Nutrients perform three types of functions in cells.

    Energetic: they provide energy for cell function. We need energetic nutrients to be able to do all our activities. For example: to walk or run, you have to move your legs, and this is achieved when the cells of some muscles contract, but for this to happen, the muscle cells need energy that they obtain from some nutrients.

    Plastic or restorative: they provide the material elements necessary to form the organism’s structure in the growth and renewal of the organism. During the growing season, the size of our body increases a few centimetres a year, and this is only possible if the necessary material is provided so that the cells can divide and increase the number of them. Also, throughout life, cells that die are being replaced, for example, skin cells, red blood cells or cells destroyed in a wound, for which it is essential to provide material to the body.

    Regulatory: they control specific chemical reactions that occur in cells. For everything to work well in our body, we need nutrients that make this possible.

Types of nutrients

Nutrients in a plate with grilled salmon There are six types of nutrients:

Carbohydrates, Lipids, Proteins, Vitamins, Water and Mineral salts.

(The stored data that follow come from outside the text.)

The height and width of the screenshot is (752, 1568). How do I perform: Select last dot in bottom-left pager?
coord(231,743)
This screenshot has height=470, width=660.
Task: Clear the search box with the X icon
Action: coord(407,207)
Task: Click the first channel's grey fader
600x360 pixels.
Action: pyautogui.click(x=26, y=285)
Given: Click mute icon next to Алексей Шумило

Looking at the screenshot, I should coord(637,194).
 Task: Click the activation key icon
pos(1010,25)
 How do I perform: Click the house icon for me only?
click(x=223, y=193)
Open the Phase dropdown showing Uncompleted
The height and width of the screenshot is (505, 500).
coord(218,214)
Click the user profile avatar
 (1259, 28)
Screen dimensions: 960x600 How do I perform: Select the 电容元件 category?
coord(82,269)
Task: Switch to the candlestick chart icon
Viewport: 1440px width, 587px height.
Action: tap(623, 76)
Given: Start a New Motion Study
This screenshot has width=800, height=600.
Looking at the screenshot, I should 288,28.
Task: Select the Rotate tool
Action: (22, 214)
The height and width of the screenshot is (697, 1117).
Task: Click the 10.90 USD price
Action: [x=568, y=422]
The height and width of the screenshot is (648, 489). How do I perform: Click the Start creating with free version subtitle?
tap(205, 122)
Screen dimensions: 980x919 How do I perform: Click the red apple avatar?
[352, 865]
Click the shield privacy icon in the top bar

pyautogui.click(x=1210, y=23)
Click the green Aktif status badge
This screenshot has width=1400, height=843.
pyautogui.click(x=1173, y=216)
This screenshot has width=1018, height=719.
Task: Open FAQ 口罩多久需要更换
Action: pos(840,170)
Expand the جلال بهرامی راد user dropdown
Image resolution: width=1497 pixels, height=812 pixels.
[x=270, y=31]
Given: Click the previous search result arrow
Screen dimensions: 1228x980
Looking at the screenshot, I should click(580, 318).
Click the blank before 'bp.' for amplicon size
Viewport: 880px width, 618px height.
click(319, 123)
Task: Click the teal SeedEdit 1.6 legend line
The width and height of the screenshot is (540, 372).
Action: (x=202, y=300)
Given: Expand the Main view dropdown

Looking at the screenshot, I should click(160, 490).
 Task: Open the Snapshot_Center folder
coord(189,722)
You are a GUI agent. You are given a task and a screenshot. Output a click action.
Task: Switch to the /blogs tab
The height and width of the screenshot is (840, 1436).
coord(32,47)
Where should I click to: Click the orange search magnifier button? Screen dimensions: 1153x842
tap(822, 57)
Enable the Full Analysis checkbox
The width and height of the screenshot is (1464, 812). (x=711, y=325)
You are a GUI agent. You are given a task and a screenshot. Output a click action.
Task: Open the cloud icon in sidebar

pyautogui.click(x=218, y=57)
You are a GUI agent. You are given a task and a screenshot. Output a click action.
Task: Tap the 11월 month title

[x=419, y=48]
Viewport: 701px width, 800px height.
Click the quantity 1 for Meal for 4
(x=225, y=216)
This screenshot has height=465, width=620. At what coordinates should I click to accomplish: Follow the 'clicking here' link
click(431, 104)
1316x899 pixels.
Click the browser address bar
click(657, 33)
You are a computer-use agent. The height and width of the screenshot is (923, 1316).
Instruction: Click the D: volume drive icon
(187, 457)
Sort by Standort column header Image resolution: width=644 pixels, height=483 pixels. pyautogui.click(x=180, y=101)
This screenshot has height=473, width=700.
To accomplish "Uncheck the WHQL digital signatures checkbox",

Each one fulfills different functions, providing the necessary elements for our cells.

Main functions of each type of nutrient

    Carbohydrates (also called Carbohydrates or Sugars) are mainly for energy function. They provide energy to cells.

    Lipids: also have a primary energy function (they provide a reserve of energy, carbohydrates will always be used first as an energy supply)

    Proteins: primary plastic function. They provide regenerative elements for the cell. Vitamins: regulatory function. They provide elements that regulate the proper functioning of all the elements and processes in the cell.

    Sales min rales: regulatory and plastic.

     Water has many specific functions.